転んだときに飯野氏からかかってきた電話で救われた不思議な話

飯田氏:
そういえば不思議なことあって、僕が『巨人のドシン』を作っているとき、たしか1999年くらいだったんですけど、ナレーターを男性と女性でふたり使おうというキャスティングが進んでいて、あるタレントさんに決まっていたんですね。その人に思い入れがあったのでその人に合わせてセリフを書いていたんだけど、トラブルがあってその方がどうしても出られないという知らせを聞かされました

僕もゲームを作っていてそうとう入れ込んでしまっていたから、そこまで決まっていたキャスティングが成立しないとなると「もうこれは無理だ、できない、やめよう。争うしかない」と思ってしまったんです。2億円ぐらい使っていたから。

そのときちょうど幕張メッセで「東京ゲームショウ」が開催されていて、東京駅から京葉線に乗りながら「ああ、もうだめだ」と落ち込んでいました。電車で座っていたのに幕張駅でなぜか足もしびれてきて……。ついには駅のホームで眼鏡が割れるぐらいのレベルでド派手に転んでしまったんです。
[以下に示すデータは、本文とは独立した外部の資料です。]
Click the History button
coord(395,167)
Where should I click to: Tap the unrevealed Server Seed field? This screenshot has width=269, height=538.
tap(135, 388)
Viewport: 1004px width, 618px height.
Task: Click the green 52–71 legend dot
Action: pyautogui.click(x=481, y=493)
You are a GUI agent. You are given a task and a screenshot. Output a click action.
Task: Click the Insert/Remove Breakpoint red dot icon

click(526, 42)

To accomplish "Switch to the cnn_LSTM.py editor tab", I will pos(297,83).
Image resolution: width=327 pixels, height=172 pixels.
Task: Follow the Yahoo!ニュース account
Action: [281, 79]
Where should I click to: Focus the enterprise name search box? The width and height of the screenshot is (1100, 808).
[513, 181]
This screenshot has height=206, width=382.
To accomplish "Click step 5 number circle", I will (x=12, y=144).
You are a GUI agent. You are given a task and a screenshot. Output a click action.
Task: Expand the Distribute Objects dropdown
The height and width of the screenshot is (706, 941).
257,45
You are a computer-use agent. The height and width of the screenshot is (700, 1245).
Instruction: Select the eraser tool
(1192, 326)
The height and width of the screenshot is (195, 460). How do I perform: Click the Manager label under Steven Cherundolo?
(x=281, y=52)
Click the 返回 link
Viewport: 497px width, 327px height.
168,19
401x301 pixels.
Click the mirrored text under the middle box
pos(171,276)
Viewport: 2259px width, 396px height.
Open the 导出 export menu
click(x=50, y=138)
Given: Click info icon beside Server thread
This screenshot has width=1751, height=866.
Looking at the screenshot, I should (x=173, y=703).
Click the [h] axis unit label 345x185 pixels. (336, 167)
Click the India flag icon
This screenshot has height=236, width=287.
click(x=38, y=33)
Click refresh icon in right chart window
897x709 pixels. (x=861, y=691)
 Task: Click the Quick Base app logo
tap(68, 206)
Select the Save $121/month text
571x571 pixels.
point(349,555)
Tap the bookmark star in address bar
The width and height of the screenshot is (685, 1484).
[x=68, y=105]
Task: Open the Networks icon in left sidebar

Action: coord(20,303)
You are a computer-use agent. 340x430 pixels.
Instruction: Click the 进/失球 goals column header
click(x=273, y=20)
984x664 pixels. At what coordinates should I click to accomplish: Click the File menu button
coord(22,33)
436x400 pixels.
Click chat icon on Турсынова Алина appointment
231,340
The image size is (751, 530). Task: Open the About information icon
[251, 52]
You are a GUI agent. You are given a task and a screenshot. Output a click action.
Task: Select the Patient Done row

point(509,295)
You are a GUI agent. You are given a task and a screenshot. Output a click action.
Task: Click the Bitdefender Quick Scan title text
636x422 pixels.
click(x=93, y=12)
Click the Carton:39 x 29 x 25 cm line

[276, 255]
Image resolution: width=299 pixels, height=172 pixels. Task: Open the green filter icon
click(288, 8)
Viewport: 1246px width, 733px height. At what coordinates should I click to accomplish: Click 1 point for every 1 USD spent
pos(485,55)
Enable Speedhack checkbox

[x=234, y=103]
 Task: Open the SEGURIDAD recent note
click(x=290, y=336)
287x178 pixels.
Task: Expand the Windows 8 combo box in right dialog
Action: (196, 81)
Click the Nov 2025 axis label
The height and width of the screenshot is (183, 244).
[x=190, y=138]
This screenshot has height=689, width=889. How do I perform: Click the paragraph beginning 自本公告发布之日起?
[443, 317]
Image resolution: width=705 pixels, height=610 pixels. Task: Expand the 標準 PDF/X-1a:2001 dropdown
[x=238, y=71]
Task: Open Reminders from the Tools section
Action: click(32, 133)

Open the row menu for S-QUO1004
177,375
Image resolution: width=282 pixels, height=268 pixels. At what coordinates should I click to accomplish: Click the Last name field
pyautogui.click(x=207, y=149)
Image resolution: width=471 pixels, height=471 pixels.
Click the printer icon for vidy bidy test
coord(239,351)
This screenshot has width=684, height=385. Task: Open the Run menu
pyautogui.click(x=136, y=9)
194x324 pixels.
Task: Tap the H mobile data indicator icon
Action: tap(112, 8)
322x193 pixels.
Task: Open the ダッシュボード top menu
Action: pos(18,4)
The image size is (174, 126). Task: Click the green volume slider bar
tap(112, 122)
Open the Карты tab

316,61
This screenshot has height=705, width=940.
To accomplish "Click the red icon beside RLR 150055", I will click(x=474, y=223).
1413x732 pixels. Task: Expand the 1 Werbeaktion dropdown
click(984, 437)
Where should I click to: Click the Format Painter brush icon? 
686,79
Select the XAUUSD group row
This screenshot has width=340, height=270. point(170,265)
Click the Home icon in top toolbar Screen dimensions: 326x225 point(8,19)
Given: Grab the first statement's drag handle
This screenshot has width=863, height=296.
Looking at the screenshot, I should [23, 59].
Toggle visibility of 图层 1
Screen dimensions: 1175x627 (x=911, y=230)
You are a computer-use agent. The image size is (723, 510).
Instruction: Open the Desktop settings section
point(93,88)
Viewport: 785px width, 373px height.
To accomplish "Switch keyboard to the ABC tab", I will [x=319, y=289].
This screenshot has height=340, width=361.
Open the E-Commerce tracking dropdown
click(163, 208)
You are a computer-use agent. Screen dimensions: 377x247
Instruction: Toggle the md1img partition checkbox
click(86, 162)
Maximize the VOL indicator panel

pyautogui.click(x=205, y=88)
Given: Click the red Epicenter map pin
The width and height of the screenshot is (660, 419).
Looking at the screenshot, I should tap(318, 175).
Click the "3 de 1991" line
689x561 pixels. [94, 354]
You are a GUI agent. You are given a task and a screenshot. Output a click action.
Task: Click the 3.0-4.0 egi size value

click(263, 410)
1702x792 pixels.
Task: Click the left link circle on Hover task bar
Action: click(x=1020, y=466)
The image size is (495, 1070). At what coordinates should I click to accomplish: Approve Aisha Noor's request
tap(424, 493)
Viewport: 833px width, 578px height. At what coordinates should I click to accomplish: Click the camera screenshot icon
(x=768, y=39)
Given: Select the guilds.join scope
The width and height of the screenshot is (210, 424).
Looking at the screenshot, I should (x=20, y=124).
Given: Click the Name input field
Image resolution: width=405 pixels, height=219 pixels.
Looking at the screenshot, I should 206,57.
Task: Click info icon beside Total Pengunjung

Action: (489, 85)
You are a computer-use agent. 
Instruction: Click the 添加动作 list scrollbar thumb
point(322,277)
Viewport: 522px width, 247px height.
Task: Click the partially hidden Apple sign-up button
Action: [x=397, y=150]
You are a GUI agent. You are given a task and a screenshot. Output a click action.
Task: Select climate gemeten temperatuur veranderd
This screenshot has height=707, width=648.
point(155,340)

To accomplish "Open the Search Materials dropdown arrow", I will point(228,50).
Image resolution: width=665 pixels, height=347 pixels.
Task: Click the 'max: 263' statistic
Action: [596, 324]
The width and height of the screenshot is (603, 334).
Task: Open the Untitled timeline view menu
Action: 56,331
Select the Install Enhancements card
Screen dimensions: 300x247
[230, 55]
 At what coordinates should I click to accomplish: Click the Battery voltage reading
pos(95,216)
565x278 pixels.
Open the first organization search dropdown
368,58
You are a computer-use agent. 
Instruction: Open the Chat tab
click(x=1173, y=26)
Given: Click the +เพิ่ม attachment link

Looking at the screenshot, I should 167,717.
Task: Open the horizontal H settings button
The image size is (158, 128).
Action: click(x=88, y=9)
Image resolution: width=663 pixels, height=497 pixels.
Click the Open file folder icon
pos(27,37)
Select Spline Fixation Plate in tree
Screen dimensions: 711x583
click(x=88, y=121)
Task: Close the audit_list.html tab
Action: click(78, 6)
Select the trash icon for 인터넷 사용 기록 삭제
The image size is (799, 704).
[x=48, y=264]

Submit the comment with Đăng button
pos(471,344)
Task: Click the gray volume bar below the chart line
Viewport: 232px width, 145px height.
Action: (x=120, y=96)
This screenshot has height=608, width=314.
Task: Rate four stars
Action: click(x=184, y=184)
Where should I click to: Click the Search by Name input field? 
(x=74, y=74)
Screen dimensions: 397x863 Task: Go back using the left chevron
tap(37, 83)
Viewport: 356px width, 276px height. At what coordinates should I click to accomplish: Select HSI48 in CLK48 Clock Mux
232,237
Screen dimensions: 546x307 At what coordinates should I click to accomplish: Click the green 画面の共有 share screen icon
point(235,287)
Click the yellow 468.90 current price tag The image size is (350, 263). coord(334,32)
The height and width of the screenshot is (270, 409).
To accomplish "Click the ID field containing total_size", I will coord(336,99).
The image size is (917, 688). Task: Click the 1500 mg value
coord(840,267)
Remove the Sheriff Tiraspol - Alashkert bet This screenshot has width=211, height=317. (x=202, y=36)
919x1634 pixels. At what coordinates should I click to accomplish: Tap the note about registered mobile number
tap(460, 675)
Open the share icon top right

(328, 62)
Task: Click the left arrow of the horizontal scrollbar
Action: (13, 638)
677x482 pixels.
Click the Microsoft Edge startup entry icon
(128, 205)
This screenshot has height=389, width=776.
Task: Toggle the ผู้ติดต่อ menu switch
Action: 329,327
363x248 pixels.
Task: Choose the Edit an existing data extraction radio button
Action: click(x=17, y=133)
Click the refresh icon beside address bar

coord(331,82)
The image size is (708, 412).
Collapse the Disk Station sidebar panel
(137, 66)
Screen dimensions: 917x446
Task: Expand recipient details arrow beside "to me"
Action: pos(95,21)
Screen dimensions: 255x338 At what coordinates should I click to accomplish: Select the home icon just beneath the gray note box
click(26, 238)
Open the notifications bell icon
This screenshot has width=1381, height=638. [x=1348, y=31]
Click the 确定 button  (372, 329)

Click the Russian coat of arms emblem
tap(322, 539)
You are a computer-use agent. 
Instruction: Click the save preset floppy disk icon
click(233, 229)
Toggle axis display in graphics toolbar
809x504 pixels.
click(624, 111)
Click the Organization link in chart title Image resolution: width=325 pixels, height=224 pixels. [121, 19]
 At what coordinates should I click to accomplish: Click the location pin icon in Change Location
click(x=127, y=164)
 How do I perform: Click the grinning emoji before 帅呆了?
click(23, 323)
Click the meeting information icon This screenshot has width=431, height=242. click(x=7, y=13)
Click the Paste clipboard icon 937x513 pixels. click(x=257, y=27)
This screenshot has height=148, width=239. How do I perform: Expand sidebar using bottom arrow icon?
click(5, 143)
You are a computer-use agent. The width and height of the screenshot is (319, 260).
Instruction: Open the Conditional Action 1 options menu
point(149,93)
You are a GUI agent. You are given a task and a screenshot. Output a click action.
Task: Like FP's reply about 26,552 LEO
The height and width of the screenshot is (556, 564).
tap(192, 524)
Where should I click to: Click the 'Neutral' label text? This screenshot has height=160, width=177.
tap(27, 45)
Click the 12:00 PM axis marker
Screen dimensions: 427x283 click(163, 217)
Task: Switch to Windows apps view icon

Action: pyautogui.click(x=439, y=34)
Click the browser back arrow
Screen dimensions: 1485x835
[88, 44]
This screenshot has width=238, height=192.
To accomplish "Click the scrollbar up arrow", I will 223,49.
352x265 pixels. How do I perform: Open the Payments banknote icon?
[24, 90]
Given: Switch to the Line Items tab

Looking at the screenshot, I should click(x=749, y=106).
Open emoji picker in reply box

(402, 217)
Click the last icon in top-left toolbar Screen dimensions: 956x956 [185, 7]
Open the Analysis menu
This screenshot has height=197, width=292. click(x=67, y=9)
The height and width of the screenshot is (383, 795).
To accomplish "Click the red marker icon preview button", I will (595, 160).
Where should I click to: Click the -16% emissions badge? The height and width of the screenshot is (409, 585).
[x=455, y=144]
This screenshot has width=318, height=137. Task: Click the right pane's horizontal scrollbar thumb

そしたらその転んだときに飯野さんから電話がかかってきて「緒川たまきさん紹介するよ」と言われたんです。僕は、困っていることとかキャスティングがダメになったこととか、なにも言ってないのに。

そのとき飯野さんは僕にいちばん必要だった発想、「あの人がダメだったらほかの人の可能性を考える」ということを示してくれました。そこからトントン拍子で緒川たまきさんに決まったんです。

山田氏:
もはや緒川たまきさんしかイメージできないですよね。

飯田氏:
はい。飯野さんは僕以上に作品のことをわかってた(笑)。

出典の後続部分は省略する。